BEGIN Data supplied
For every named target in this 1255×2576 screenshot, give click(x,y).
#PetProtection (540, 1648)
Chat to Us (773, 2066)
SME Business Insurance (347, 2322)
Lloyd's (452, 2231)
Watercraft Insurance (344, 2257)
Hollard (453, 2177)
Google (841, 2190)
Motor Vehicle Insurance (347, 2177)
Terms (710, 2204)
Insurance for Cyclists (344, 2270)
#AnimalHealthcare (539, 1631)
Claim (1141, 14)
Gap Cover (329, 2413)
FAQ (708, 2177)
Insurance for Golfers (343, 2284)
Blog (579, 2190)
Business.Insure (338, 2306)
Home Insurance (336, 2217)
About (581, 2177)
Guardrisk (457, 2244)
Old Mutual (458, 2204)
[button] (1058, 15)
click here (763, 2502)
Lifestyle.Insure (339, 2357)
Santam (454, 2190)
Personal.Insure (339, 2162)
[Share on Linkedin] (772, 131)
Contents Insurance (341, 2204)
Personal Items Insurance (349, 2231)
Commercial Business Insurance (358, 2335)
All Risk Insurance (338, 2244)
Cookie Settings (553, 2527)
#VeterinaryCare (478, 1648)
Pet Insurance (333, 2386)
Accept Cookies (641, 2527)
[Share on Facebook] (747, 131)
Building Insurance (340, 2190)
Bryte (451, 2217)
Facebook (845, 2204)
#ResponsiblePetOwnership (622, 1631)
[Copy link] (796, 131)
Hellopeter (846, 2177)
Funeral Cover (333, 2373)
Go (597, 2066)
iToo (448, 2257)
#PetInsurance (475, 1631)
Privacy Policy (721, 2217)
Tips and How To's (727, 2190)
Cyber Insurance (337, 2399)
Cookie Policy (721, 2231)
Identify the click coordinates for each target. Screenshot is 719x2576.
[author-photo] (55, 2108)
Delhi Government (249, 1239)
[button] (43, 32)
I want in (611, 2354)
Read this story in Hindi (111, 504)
END Data supplied
What to work on: Reproduce every line from the preceding data in which the word "Personal" can be found.

Response area:
Personal.Insure (339, 2162)
Personal Items Insurance (349, 2231)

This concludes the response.